Looking to improve both the quality of the trail experience for mountain biking, and the sustainability of the trail, the Redding Trail Alliance (RTA), in cooperation with the BLM, and with assistance from Trail Laboratories (TL), mobilized on a road-to-trail conversion and maintenance project. Over the course of two site visits, RTA and TL staff identified and flagged maintenance locations along middle and lower sections of the trail, and put together a design and construction plan to transform the road into a section of trail that was not only sustainable, but also offered a new trail user experience for mountain bikers not offered on many trails around the area. The road section presented a unique challenge due to a combination of steep alignment, steep hillslope, and inability to move the trail off the road. The clear solution became, 1) meander the trail, and 2) control the speed of mountain bikers by building a series of consecutive berms which rewarded riders with a fun experience if they kept speed in check.
Converting the road into a trail was done through the adaptation and application of Best Management Practices (BMP's) commonly used for road decommissioning in forestry, but modified to create riding features that are enjoyable for mountain bikes. For example, a common BMP in forestry for this situation would be a cross-drain, or more commonly known, a waterbar. Although this technique works to divert water off the road/trail, it's offers a low quality trail experience for users. We took the cross-drain concept and then modified it to create either a roller, jump, or berm; a technique that meets the hydrologic goals of a cross-drain, but provides an enjoyable trail experience for users. During the conversion process, we carefully and specifically build each roller/jump/berm to direct the flow of surface water off the road/trail, but do so in a way which appears to only be for the purpose of creating a riding feature, not a drainage feature.
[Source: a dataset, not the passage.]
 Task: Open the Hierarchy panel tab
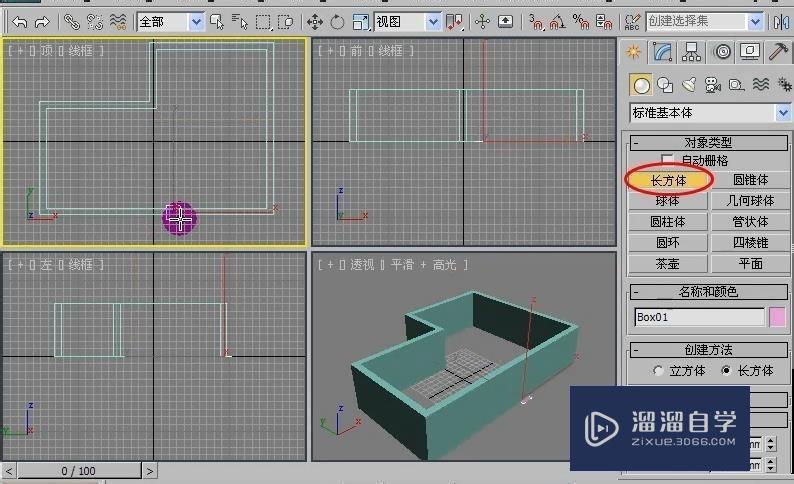coord(692,52)
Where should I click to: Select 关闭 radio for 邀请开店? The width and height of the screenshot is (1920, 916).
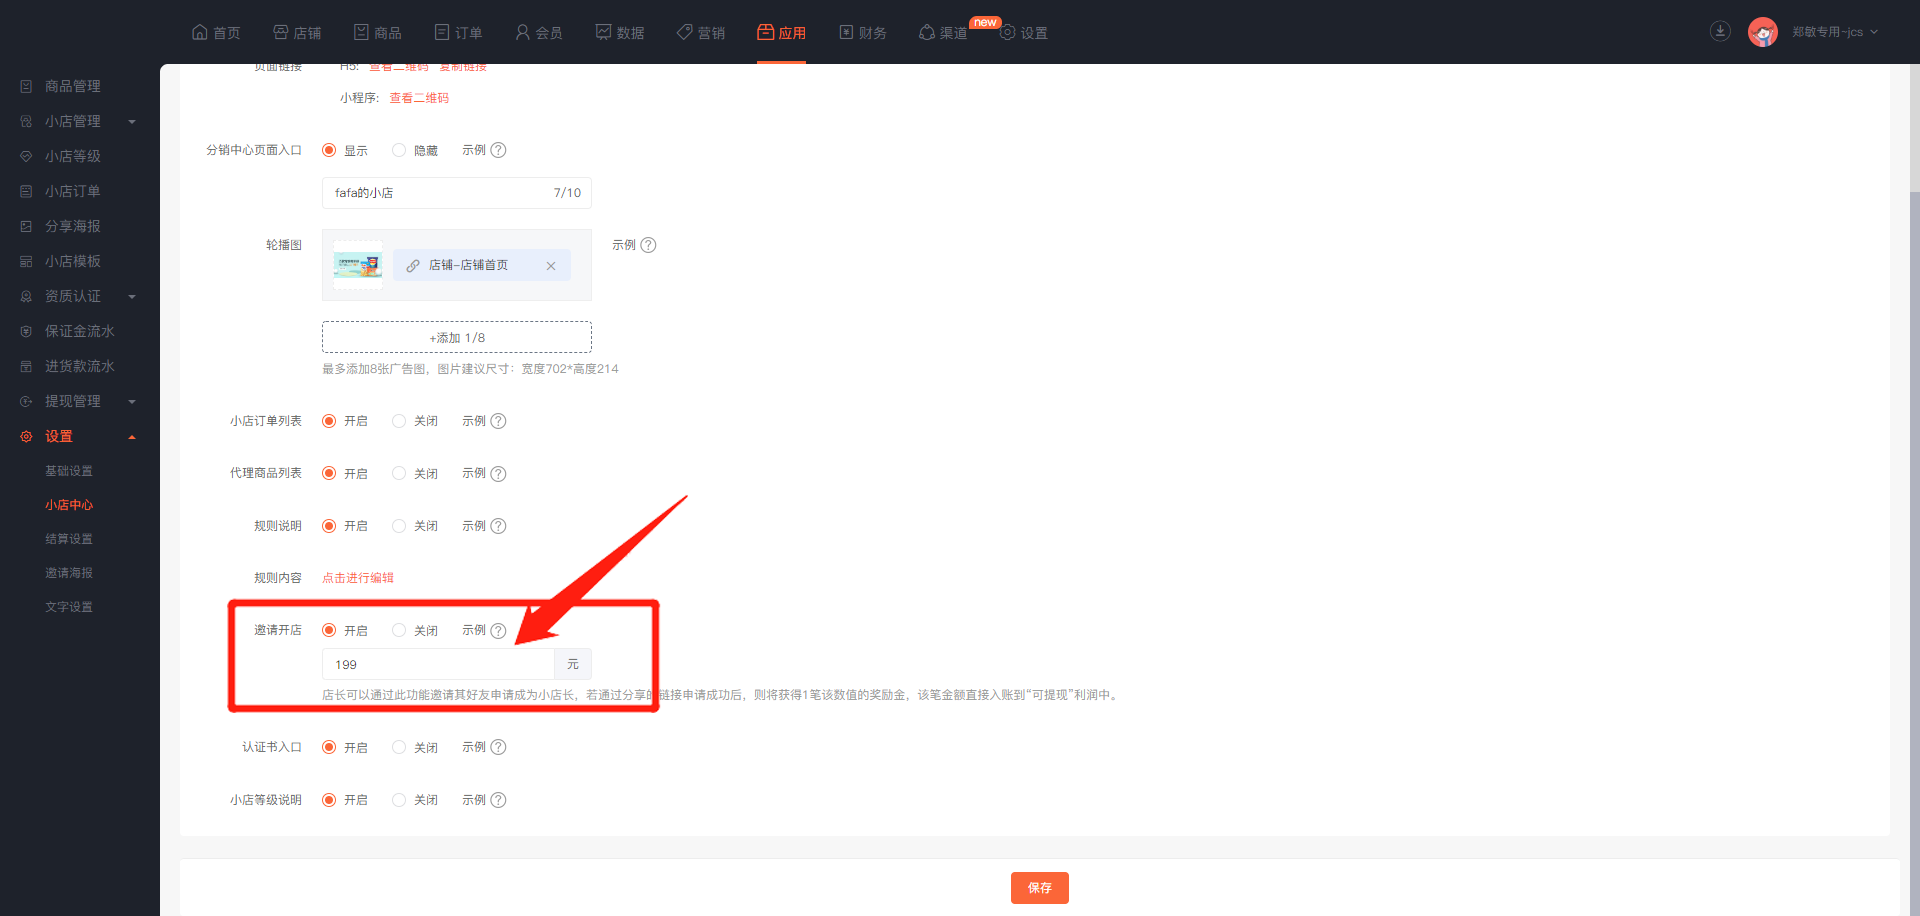click(x=399, y=630)
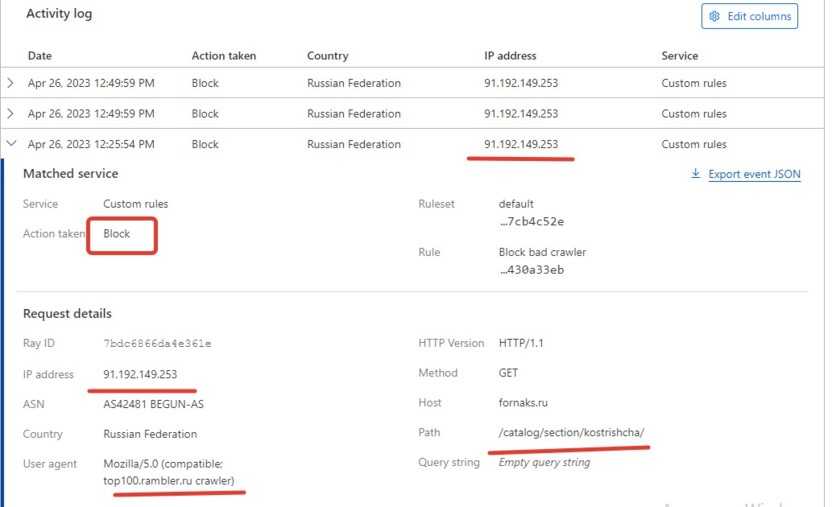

After completing the road-to-trail conversion section of Snail Trail, we moved onto the good stuff; improving the existing trail. We exited the road-to-trail section with one of the larger, if not largest berm on a trail in Northern CA. This thing was a beauty to build as the location had great soil. We applied a newer technique to the inside of the this berm, which we picked up during the Enticer Trail build last winter. For this, we trench the inside of the berm and then use rock from the excavation and surrounding area to construct a rock armored drain. It works beautifully and ensures that water gets off the berm quickly, but doesn't scour out the inside drain.
Moving downhill from the road-to-trail conversion section below the big berm, we sought to lengthen the trail wherever possible in order to reduce the overall grade. This was done primarily through meandering, moving the trail side-to-side across the original alignment and adding large berms to reducing braking and control water flow. In addition to these techniques, we also added rolling grade dips/grade reversals where needed, and improved anything that appeared to be degrading or not functioning properly (both in terms of environmental sustainability, and recreational enjoyment). After 2 weeks of work, we made it half-way down Snail Trail, improving all of the major erosion issues, and the overall experience of the trail significantly.
Phase 2 of the project will be completed in the Spring of 2018 as soon as soil moisture conditions are ideal for construction.